Harper extends sanctions on Russian officials, bank
Lee-Anne Goodman, The Canadian Press
Published Friday, March 21, 2014 10:02AM EDT
Last Updated Friday, March 21, 2014 8:25PM EDT
THE HAGUE, Netherlands -- Prime Minister Stephen Harper, poised to become the first G7 leader to witness first-hand the tumult in Ukraine, arrived in Europe on Friday as Canada extended its Russian sanctions amid the most ominous eastern European crisis since the Cold War.
Harper, along with Foreign Affairs Minister John Baird, will take a day trip from the Netherlands to Kyiv on Saturday to reiterate Canada's support to Ukraine, reeling from Russia's formal annexation of Crimea.
"Together with our international allies, our government is taking a strong stance in our support for Ukraine," Harper said in a statement announcing the new sanctions against 14 more Russian officials and their personal bank.
"We continue to take additional actions to limit the capabilities of specific individuals and Bank Rossiya, which are responsible for undermining Ukraine's sovereignty."
The economic restrictions and travel bans cover senior Russian bureaucrats, including the intelligence chief of the Russian general staff and more of President Vladimir Putin's aides and advisers.
They also hit the St. Petersburg-based Bank Rossiya, which the Prime Minister's Office says is the personal bank for senior Russian officials. The sanctions forbid Canadian citizens and companies from doing business with the bank.
Harper and Baird will meet with Ukraine's new prime minister and president in separate meetings on Saturday. The prime minister is the first Group of Seven leader to visit the country since pro-Western demonstrators drove out its government late last month.
The visit comes two days before Harper is expected to make the case for a tough, united G7 front against the Russians amid fears from the West that Putin might flex his muscles in other nations once part of the Soviet bloc.
The G7 nations are holding an emergency meeting Monday evening on the sidelines of the Nuclear Security Summit in The Hague to discuss the crisis.
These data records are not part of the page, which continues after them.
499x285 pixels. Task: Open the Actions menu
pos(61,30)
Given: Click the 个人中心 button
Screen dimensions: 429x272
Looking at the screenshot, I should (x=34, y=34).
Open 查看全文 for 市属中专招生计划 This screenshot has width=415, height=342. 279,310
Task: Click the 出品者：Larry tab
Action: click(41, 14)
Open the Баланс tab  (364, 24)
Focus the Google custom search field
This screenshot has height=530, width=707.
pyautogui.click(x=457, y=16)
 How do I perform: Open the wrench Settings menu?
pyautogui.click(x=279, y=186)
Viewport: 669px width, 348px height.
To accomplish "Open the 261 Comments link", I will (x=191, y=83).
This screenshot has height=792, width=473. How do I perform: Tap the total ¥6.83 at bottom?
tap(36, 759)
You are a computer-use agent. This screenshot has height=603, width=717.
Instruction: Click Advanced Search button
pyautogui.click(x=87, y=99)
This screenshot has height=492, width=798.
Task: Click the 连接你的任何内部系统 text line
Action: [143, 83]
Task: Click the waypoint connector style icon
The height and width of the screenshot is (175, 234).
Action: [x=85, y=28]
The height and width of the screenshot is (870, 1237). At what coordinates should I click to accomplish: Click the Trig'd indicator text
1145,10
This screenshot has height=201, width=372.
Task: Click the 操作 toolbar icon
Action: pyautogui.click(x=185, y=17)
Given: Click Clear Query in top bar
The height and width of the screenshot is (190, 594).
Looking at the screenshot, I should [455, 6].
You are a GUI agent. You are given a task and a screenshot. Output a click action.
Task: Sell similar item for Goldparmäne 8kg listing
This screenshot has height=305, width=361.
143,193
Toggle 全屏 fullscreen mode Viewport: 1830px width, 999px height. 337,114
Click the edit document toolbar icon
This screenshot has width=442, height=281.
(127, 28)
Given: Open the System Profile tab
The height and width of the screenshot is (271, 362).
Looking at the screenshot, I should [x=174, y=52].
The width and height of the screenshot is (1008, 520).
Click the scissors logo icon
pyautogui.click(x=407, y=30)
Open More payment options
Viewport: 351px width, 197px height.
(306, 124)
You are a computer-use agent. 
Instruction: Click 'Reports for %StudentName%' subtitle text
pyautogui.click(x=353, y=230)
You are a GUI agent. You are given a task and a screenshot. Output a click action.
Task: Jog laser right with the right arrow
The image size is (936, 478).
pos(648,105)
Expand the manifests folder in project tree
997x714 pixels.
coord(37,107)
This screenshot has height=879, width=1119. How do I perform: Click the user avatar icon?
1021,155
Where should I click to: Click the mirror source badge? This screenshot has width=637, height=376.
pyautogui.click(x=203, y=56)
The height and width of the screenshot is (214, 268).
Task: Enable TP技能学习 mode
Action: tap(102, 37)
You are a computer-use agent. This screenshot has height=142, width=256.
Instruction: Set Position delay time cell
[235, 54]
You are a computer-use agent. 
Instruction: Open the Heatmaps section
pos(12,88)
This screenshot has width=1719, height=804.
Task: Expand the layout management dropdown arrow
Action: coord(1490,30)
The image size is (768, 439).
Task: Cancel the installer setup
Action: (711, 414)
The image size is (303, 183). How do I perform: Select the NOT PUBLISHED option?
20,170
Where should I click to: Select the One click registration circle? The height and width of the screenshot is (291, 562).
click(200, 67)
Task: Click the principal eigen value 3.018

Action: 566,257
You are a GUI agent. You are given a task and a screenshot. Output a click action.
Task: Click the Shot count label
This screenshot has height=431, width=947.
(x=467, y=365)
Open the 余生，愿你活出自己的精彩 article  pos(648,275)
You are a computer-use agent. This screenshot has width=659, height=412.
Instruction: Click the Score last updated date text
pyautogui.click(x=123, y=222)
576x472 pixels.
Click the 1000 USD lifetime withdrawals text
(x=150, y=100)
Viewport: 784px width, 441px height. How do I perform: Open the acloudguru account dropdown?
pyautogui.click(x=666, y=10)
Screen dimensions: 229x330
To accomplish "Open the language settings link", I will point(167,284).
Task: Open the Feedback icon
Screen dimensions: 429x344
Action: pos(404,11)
All eyes are on German Chancellor Angela Merkel, who has advocated a more cautious approach against Russia but was reportedly stung by Putin's false assurances to her that he had no designs on Crimea. Harper and Merkel have a close relationship as the two most senior leaders in the G7.
Harper is expected to carry additional sway with his colleagues because of his consistent warnings in the past about Putin. Some foreign policy experts have also suggested Canada's large Ukrainian-Canadian population lends Harper some credibility on the file among the G7 leaders.
The situation was fluid as Harper arrived in Amsterdam on Friday. Earlier in the day, Russia accepted the deployment of an international monitoring team to Ukraine that officials say will have free access to regions across the country. The team could be deployed as early as Saturday.
But a senior Russian envoy said those regions don't include Crimea, since the Russians now claim the geographically strategic region as its own.
The 57-nation Organization for Security and Co-operation in Europe hopes the monitoring mission will prevent an escalation of the crisis in Ukraine's eastern and southern reaches -- regions with large Russian-speaking populations.